> [WHAT IS REQUIRED] Nothing outside the range is wanted. Repeat exactly the lines below from the one with "Task: Click Attach site for lostpinecone.com" through the one with "Given: Select the Mattermost app name value".

Collected data entries:
------------------------------

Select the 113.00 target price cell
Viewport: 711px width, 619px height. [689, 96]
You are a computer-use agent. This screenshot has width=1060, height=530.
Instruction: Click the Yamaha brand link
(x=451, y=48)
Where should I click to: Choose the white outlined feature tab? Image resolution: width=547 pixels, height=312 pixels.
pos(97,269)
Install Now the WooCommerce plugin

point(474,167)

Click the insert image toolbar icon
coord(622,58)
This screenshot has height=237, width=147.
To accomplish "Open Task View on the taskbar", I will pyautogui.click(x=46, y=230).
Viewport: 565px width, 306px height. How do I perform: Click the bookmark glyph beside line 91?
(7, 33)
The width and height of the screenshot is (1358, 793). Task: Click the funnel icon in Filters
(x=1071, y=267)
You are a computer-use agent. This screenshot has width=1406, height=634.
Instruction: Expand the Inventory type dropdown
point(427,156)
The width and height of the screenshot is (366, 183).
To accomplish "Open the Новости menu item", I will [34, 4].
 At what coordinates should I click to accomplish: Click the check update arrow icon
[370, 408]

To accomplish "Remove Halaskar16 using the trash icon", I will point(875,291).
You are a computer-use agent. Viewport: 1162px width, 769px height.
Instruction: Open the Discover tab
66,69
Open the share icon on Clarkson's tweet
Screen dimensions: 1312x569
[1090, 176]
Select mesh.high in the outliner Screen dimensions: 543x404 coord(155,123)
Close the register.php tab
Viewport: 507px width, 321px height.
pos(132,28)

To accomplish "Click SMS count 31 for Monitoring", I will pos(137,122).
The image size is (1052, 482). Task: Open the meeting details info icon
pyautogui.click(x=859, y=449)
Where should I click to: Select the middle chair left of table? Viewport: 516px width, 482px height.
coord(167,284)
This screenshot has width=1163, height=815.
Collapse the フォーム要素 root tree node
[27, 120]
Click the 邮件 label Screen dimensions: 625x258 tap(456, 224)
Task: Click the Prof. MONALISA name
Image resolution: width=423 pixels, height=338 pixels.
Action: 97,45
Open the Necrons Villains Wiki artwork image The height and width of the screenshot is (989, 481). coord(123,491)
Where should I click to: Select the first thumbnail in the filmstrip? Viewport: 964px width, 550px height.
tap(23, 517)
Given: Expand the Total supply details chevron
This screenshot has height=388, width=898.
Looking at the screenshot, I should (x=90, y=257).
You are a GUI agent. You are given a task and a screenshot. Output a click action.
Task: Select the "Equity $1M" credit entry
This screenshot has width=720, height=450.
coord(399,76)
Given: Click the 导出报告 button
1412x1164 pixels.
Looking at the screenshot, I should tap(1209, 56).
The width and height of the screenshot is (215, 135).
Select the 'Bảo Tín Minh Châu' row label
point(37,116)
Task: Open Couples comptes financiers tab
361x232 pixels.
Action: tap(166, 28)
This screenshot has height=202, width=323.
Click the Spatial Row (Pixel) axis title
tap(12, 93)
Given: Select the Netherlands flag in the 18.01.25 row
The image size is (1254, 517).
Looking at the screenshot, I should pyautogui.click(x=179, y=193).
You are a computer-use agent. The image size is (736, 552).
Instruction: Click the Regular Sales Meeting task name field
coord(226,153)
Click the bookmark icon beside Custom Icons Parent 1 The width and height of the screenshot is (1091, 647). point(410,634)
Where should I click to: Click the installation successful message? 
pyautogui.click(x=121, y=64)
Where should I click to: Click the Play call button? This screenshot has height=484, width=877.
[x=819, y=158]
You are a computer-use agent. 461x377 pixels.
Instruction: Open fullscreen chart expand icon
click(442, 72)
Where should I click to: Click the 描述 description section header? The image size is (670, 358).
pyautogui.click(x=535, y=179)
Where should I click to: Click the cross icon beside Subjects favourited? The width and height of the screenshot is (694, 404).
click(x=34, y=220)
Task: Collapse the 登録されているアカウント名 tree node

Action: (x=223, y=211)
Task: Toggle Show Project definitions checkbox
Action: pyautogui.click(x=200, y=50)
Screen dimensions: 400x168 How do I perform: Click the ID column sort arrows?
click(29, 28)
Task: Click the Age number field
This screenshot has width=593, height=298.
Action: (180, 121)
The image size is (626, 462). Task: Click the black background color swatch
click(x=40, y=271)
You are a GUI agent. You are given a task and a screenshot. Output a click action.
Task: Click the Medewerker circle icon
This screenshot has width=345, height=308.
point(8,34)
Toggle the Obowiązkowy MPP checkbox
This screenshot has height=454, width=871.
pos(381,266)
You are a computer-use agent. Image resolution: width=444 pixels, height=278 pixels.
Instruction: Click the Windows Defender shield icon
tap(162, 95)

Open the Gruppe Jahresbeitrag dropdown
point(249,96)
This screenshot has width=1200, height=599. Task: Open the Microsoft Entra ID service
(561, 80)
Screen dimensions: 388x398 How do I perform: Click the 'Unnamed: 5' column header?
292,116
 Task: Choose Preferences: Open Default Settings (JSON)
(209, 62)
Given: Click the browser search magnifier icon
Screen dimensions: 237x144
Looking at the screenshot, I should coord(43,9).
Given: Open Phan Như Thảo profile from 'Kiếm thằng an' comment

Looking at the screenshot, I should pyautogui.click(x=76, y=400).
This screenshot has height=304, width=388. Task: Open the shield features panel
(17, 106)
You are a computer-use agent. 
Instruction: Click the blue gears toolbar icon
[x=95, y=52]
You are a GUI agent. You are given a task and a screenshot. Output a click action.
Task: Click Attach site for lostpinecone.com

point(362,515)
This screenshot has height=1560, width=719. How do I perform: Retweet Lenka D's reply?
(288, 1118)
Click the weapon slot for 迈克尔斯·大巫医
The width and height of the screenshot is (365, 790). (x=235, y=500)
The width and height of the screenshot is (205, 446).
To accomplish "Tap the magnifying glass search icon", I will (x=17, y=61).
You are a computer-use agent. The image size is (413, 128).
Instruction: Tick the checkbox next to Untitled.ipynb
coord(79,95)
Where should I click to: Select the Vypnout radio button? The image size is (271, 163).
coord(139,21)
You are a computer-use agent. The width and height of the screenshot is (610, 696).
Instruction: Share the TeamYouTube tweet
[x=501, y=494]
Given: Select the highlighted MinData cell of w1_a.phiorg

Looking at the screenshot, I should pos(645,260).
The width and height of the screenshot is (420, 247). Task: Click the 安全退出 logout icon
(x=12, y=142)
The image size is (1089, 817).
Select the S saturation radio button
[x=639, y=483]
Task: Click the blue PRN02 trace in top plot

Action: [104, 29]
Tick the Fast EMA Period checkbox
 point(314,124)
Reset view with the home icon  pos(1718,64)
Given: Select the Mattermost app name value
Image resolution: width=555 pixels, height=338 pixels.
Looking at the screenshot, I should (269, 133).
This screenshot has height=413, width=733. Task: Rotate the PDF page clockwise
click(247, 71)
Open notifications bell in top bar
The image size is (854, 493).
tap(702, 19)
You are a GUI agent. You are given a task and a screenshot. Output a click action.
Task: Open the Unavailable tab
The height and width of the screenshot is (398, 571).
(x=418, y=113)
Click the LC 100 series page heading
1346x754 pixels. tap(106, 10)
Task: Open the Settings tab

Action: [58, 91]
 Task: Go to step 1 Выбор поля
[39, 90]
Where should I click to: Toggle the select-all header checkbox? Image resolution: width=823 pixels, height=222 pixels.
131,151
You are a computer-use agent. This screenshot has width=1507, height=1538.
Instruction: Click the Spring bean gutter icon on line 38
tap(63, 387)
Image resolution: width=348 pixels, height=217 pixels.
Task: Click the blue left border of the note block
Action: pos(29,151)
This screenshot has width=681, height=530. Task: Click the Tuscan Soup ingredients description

------------------------------

> [REPLY TO THE TASK]
Task: Click Attach site for lostpinecone.com

point(362,515)
This screenshot has height=1560, width=719. How do I perform: Retweet Lenka D's reply?
(288, 1118)
Click the weapon slot for 迈克尔斯·大巫医
The width and height of the screenshot is (365, 790). (x=235, y=500)
The width and height of the screenshot is (205, 446).
To accomplish "Tap the magnifying glass search icon", I will (x=17, y=61).
You are a computer-use agent. The image size is (413, 128).
Instruction: Tick the checkbox next to Untitled.ipynb
coord(79,95)
Where should I click to: Select the Vypnout radio button? The image size is (271, 163).
coord(139,21)
You are a computer-use agent. The width and height of the screenshot is (610, 696).
Instruction: Share the TeamYouTube tweet
[x=501, y=494]
Given: Select the highlighted MinData cell of w1_a.phiorg

Looking at the screenshot, I should pos(645,260).
The width and height of the screenshot is (420, 247). Task: Click the 安全退出 logout icon
(x=12, y=142)
The image size is (1089, 817).
Select the S saturation radio button
[x=639, y=483]
Task: Click the blue PRN02 trace in top plot

Action: [104, 29]
Tick the Fast EMA Period checkbox
 point(314,124)
Reset view with the home icon  pos(1718,64)
Given: Select the Mattermost app name value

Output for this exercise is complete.